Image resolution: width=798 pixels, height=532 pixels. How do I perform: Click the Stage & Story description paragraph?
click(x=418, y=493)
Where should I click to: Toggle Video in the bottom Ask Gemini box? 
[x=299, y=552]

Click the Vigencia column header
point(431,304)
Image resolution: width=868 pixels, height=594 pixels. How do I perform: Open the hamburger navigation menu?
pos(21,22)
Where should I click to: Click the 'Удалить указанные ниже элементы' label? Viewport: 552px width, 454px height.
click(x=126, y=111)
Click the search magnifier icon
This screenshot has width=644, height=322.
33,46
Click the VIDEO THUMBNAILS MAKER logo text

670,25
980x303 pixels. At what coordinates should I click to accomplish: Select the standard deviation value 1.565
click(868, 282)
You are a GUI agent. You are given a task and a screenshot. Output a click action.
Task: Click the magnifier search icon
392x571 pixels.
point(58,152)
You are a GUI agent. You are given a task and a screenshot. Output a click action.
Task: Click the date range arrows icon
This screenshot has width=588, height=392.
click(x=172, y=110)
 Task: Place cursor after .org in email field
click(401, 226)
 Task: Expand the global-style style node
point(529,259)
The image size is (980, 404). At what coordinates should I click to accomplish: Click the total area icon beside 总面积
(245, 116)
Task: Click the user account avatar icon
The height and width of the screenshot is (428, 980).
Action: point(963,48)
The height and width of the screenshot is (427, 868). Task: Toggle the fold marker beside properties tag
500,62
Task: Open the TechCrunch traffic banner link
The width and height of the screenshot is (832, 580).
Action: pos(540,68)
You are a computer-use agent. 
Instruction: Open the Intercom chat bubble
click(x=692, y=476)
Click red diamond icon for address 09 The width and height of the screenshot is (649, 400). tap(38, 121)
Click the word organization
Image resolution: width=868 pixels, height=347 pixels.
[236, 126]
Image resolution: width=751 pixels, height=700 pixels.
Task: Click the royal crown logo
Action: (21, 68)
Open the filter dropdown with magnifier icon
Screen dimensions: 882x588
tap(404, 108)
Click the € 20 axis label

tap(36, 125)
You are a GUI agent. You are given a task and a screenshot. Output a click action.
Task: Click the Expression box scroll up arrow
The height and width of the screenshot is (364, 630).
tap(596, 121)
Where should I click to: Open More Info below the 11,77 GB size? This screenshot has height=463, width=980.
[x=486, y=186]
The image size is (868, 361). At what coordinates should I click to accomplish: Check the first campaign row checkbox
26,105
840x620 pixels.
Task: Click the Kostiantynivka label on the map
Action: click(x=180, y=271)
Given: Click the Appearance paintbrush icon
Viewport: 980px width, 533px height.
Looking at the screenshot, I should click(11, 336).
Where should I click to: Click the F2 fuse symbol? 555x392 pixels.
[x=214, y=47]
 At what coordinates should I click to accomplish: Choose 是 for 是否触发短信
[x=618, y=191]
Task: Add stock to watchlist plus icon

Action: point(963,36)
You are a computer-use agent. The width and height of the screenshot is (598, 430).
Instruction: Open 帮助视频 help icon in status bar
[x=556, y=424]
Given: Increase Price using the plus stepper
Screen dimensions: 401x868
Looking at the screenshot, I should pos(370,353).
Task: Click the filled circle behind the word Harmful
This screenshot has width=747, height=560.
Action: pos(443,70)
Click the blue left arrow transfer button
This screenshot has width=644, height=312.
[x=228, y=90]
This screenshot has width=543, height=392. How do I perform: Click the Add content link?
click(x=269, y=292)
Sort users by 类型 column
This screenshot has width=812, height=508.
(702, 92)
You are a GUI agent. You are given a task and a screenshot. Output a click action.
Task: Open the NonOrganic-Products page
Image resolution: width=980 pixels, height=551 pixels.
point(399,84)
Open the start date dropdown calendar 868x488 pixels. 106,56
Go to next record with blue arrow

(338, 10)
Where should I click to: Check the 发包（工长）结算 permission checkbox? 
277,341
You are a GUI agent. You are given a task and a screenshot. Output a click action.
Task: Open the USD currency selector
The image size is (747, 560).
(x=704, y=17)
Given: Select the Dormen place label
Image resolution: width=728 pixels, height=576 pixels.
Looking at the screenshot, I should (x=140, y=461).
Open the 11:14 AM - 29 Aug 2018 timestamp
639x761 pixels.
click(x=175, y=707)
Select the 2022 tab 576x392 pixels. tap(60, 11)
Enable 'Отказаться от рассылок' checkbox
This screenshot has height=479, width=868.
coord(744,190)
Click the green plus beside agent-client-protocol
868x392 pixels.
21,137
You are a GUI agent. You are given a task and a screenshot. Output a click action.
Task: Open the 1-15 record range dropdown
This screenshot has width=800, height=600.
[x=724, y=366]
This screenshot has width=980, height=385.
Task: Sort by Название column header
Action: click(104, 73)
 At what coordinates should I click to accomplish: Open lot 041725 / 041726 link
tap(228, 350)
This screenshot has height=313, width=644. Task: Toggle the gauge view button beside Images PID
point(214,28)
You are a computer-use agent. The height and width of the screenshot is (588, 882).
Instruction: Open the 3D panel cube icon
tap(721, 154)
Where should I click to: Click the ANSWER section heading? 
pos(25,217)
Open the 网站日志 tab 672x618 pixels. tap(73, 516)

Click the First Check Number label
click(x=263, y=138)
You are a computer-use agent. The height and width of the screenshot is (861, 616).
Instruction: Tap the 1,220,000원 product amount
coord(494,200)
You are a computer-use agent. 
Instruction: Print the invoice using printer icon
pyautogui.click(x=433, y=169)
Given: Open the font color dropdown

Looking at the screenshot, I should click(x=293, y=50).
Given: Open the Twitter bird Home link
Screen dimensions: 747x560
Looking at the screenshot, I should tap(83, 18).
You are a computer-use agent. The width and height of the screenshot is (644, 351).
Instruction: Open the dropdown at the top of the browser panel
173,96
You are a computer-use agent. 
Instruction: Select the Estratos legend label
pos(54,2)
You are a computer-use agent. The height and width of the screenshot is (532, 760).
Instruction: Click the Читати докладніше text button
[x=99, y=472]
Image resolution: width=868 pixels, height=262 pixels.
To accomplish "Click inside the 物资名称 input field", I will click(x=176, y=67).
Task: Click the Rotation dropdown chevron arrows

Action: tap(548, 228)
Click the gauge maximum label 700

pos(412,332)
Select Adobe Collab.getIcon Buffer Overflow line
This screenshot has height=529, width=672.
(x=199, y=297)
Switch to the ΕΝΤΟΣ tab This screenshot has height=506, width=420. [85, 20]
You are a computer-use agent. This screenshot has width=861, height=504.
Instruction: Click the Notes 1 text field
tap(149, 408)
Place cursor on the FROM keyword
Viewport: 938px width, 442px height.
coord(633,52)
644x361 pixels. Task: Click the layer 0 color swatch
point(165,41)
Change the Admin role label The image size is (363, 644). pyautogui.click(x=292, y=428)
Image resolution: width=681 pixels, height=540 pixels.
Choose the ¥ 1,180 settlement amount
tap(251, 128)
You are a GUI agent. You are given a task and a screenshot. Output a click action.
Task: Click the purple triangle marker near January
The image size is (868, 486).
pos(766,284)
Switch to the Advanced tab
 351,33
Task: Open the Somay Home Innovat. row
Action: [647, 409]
□ □ □
> [TASK GOAL]:
Copy out each record, keeping every word as it is.

> [WRITTEN SOLUTION]:
Image resolution: width=798 pixels, height=532 pixels. How do I perform: Click the Stage & Story description paragraph?
click(x=418, y=493)
Where should I click to: Toggle Video in the bottom Ask Gemini box? 
[x=299, y=552]

Click the Vigencia column header
point(431,304)
Image resolution: width=868 pixels, height=594 pixels. How do I perform: Open the hamburger navigation menu?
pos(21,22)
Where should I click to: Click the 'Удалить указанные ниже элементы' label? Viewport: 552px width, 454px height.
click(x=126, y=111)
Click the search magnifier icon
This screenshot has width=644, height=322.
33,46
Click the VIDEO THUMBNAILS MAKER logo text

670,25
980x303 pixels. At what coordinates should I click to accomplish: Select the standard deviation value 1.565
click(868, 282)
You are a GUI agent. You are given a task and a screenshot. Output a click action.
Task: Click the magnifier search icon
392x571 pixels.
point(58,152)
You are a GUI agent. You are given a task and a screenshot. Output a click action.
Task: Click the date range arrows icon
This screenshot has width=588, height=392.
click(x=172, y=110)
 Task: Place cursor after .org in email field
click(401, 226)
 Task: Expand the global-style style node
point(529,259)
The image size is (980, 404). At what coordinates should I click to accomplish: Click the total area icon beside 总面积
(245, 116)
Task: Click the user account avatar icon
The height and width of the screenshot is (428, 980).
Action: point(963,48)
The height and width of the screenshot is (427, 868). Task: Toggle the fold marker beside properties tag
500,62
Task: Open the TechCrunch traffic banner link
The width and height of the screenshot is (832, 580).
Action: pos(540,68)
You are a computer-use agent. 
Instruction: Open the Intercom chat bubble
click(x=692, y=476)
Click red diamond icon for address 09 The width and height of the screenshot is (649, 400). tap(38, 121)
Click the word organization
Image resolution: width=868 pixels, height=347 pixels.
[236, 126]
Image resolution: width=751 pixels, height=700 pixels.
Task: Click the royal crown logo
Action: (21, 68)
Open the filter dropdown with magnifier icon
Screen dimensions: 882x588
tap(404, 108)
Click the € 20 axis label

tap(36, 125)
You are a GUI agent. You are given a task and a screenshot. Output a click action.
Task: Click the Expression box scroll up arrow
The height and width of the screenshot is (364, 630).
tap(596, 121)
Where should I click to: Open More Info below the 11,77 GB size? This screenshot has height=463, width=980.
[x=486, y=186]
The image size is (868, 361). At what coordinates should I click to accomplish: Check the first campaign row checkbox
26,105
840x620 pixels.
Task: Click the Kostiantynivka label on the map
Action: click(x=180, y=271)
Given: Click the Appearance paintbrush icon
Viewport: 980px width, 533px height.
Looking at the screenshot, I should click(11, 336).
Where should I click to: Click the F2 fuse symbol? 555x392 pixels.
[x=214, y=47]
 At what coordinates should I click to accomplish: Choose 是 for 是否触发短信
[x=618, y=191]
Task: Add stock to watchlist plus icon

Action: point(963,36)
You are a computer-use agent. The width and height of the screenshot is (598, 430).
Instruction: Open 帮助视频 help icon in status bar
[x=556, y=424]
Given: Increase Price using the plus stepper
Screen dimensions: 401x868
Looking at the screenshot, I should pos(370,353).
Task: Click the filled circle behind the word Harmful
This screenshot has width=747, height=560.
Action: pos(443,70)
Click the blue left arrow transfer button
This screenshot has width=644, height=312.
[x=228, y=90]
This screenshot has width=543, height=392. How do I perform: Click the Add content link?
click(x=269, y=292)
Sort users by 类型 column
This screenshot has width=812, height=508.
(702, 92)
You are a GUI agent. You are given a task and a screenshot. Output a click action.
Task: Open the NonOrganic-Products page
Image resolution: width=980 pixels, height=551 pixels.
point(399,84)
Open the start date dropdown calendar 868x488 pixels. 106,56
Go to next record with blue arrow

(338, 10)
Where should I click to: Check the 发包（工长）结算 permission checkbox? 
277,341
You are a GUI agent. You are given a task and a screenshot. Output a click action.
Task: Open the USD currency selector
The image size is (747, 560).
(x=704, y=17)
Given: Select the Dormen place label
Image resolution: width=728 pixels, height=576 pixels.
Looking at the screenshot, I should (x=140, y=461).
Open the 11:14 AM - 29 Aug 2018 timestamp
639x761 pixels.
click(x=175, y=707)
Select the 2022 tab 576x392 pixels. tap(60, 11)
Enable 'Отказаться от рассылок' checkbox
This screenshot has height=479, width=868.
coord(744,190)
Click the green plus beside agent-client-protocol
868x392 pixels.
21,137
You are a GUI agent. You are given a task and a screenshot. Output a click action.
Task: Open the 1-15 record range dropdown
This screenshot has width=800, height=600.
[x=724, y=366]
This screenshot has width=980, height=385.
Task: Sort by Название column header
Action: click(104, 73)
 At what coordinates should I click to accomplish: Open lot 041725 / 041726 link
tap(228, 350)
This screenshot has height=313, width=644. Task: Toggle the gauge view button beside Images PID
point(214,28)
You are a computer-use agent. The height and width of the screenshot is (588, 882).
Instruction: Open the 3D panel cube icon
tap(721, 154)
Where should I click to: Click the ANSWER section heading? 
pos(25,217)
Open the 网站日志 tab 672x618 pixels. tap(73, 516)

Click the First Check Number label
click(x=263, y=138)
You are a computer-use agent. The height and width of the screenshot is (861, 616).
Instruction: Tap the 1,220,000원 product amount
coord(494,200)
You are a computer-use agent. 
Instruction: Print the invoice using printer icon
pyautogui.click(x=433, y=169)
Given: Open the font color dropdown

Looking at the screenshot, I should click(x=293, y=50).
Given: Open the Twitter bird Home link
Screen dimensions: 747x560
Looking at the screenshot, I should tap(83, 18).
You are a computer-use agent. The width and height of the screenshot is (644, 351).
Instruction: Open the dropdown at the top of the browser panel
173,96
You are a computer-use agent. 
Instruction: Select the Estratos legend label
pos(54,2)
You are a computer-use agent. The height and width of the screenshot is (532, 760).
Instruction: Click the Читати докладніше text button
[x=99, y=472]
Image resolution: width=868 pixels, height=262 pixels.
To accomplish "Click inside the 物资名称 input field", I will click(x=176, y=67).
Task: Click the Rotation dropdown chevron arrows

Action: tap(548, 228)
Click the gauge maximum label 700

pos(412,332)
Select Adobe Collab.getIcon Buffer Overflow line
This screenshot has height=529, width=672.
(x=199, y=297)
Switch to the ΕΝΤΟΣ tab This screenshot has height=506, width=420. [85, 20]
You are a computer-use agent. This screenshot has width=861, height=504.
Instruction: Click the Notes 1 text field
tap(149, 408)
Place cursor on the FROM keyword
Viewport: 938px width, 442px height.
coord(633,52)
644x361 pixels. Task: Click the layer 0 color swatch
point(165,41)
Change the Admin role label The image size is (363, 644). pyautogui.click(x=292, y=428)
Image resolution: width=681 pixels, height=540 pixels.
Choose the ¥ 1,180 settlement amount
tap(251, 128)
You are a GUI agent. You are given a task and a screenshot. Output a click action.
Task: Click the purple triangle marker near January
The image size is (868, 486).
pos(766,284)
Switch to the Advanced tab
 351,33
Task: Open the Somay Home Innovat. row
Action: [647, 409]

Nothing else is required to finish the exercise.